ADR-0019: One chat agent for authoring, coaching, and ops

Status: accepted
Date: 2026-06-05
Refines: ADR-0005 — Skills are still authored as data, but the authoring surface shifts from a 7-tab form to a chat that writes the same SkillPayload.
Refines: ADR-0006 — Chat is still split from the trading agent. It is no longer bound to a single deployment; one chat agent serves the whole user.
Refines: ADR-0008 — Chat continues to fill the "what's happening?" gap; this ADR formalises it as the coach mode of the single agent.
Preserves: ADR-0007 — Write actions surface as inline confirm-cards that the user clicks. The chat never issues a command.
Preserves: ADR-0009 — The structured strategy shape is unchanged.
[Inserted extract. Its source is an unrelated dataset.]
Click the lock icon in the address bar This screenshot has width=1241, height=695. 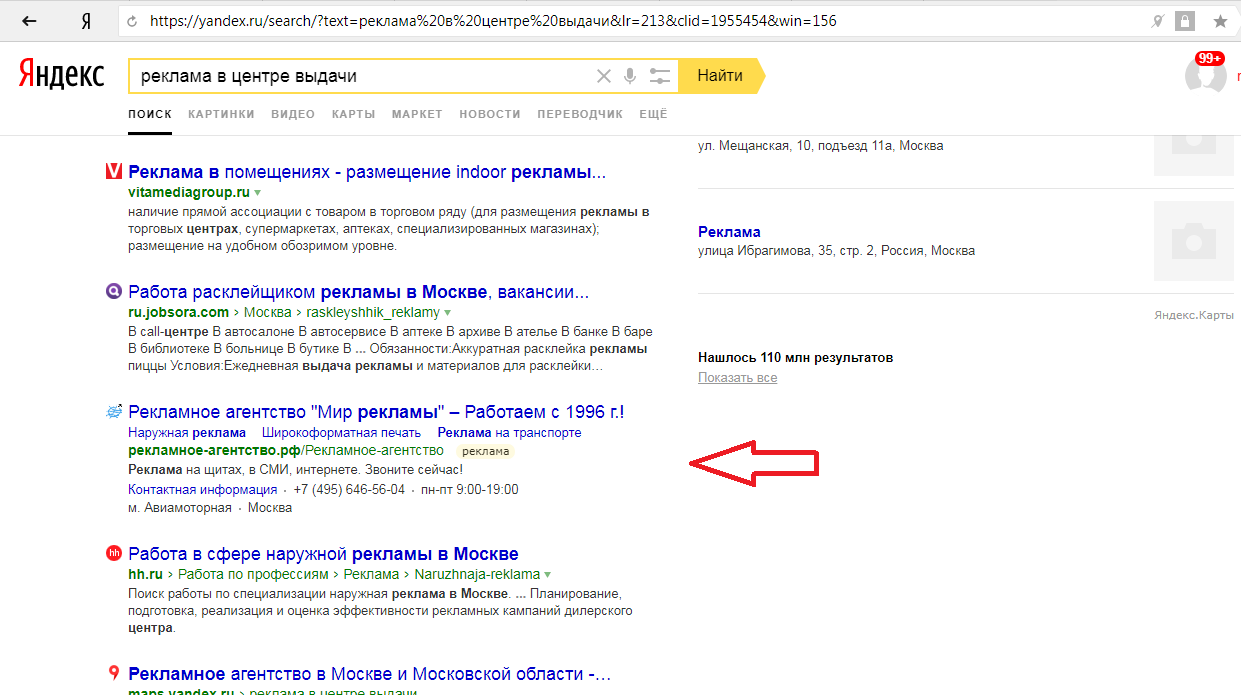[x=1185, y=21]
The chat writes to it through validated tool calls; zod still gates every write.
Extended by: ADR-0020 — Exposes trading memory via a detail param on existing reads (no new tool), adds position-aware exposure to get_upcoming_events, adds a user_facts layer with two new tools (remember, forget). Tool cap relaxed from 14 → 16.

Context

The original architecture (ADR-0006) planned a per-deployment chat agent that "spoke in the trading agent's voice" and answered questions about one running Skill. Skill authoring was a separate surface — a 7-tab form (~3,000 LOC under apps/web/components/skill-editor/) augmented with AI helpers (draft-from-pitch, critique-modal, strategy-linter).
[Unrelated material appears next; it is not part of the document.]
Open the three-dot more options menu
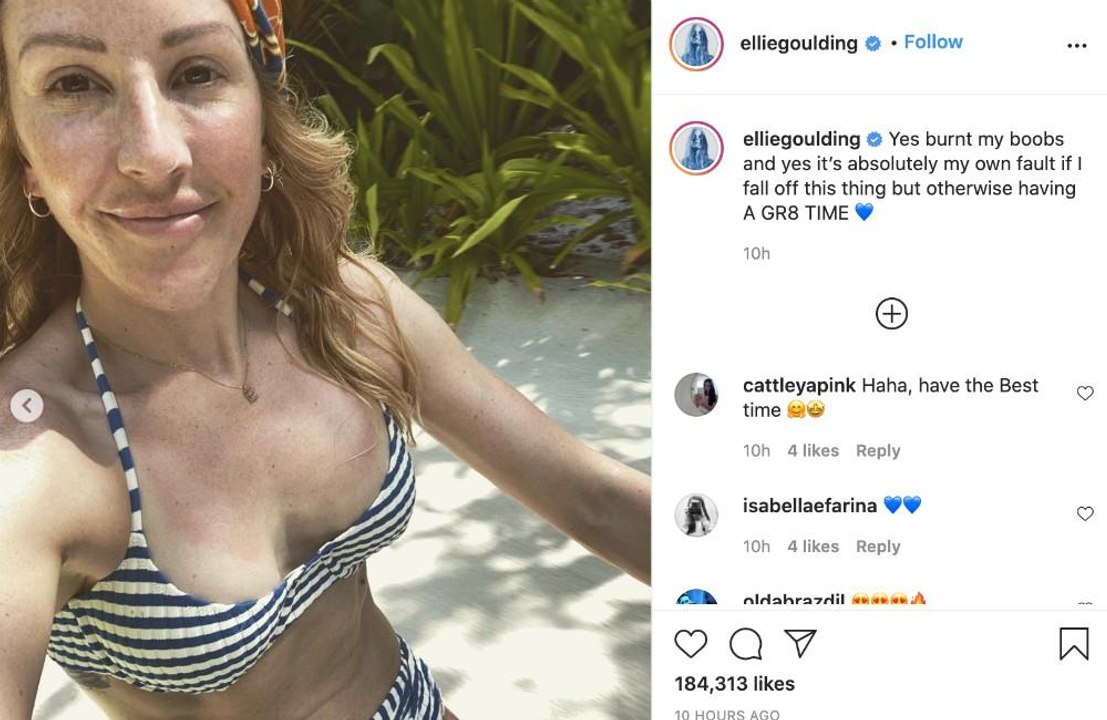Image resolution: width=1107 pixels, height=720 pixels. pyautogui.click(x=1077, y=46)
Two product insights changed this:

Users want one bot. Two bots — "the author bot" on /skills/new and "the deployment bot" on /deployments/[id] — split the product brand, doubled the prompt surface, and made it hard for the user to form a stable mental model. The natural product is one agent the user talks to about everything: drafting a strategy, asking how their BTC position is doing, deciding whether to redeploy.
The form is a wrong-shape input for the audience. A trader thinks in "I want to catch funding-flip mean reversion on BTC, scale in over 2-3 entries, stand down during macro" — not in field names. The form forces them to flatten that into seven tabs and twenty fields. A chat that asks the right questions in the right order — tailored to their experience — produces a better Skill with less friction.
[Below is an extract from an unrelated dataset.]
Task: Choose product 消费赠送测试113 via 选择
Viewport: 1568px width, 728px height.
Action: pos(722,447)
The combination: one persistent, branded chat agent that authors Skills, coaches the user on their open positions and the market, and prepares ops actions for confirmation.

Decision

Ship one chat agent for the whole product. AI SDK v6, streaming, per-request HTTP. Scoped to the calling user only. Three opening modes set by the page that mounts the chat:

Mode	Opened from	Opening context handed to the agent
`authoring`	`/skills/new`, `/skills/[id]/edit`	Active `skill_drafts` row id + the user's tier
`coach`	`/deployments/[id]`	The focus deployment id and its recent activity
`ops`	`/deployments`, `/sims`	None — agent starts with a portfolio-wide overview

Modes are not separate agents — same code, same persona, same tool registry. The mode only changes the opening system-prompt addendum (what the agent is being asked to focus on right now). A conversation that starts in authoring can drift into coach ("what's BTC funding doing while I'm thinking about this?") and back. The slide-over chat surface persists across page navigation in the same browser session.

Trader experience tiers

A profile-level field traders.experience_tier ∈ { novice, intermediate, expert }, asked once on first authoring session and overridable per Skill. The tier shapes:

The opening question ("Want me to walk you through how this works first?" vs. "Hand me a pitch and I'll draft the Skill")
The depth of explanation in tool-call summaries (define "funding rate" vs. assume it)
The question order during authoring (novice: goal → template → tweak; expert: pitch → critique → ship)
The defaults the agent proposes when fields are unset

Tiers do not restrict capability. Every user has access to every field; the agent just calibrates how it gets them there.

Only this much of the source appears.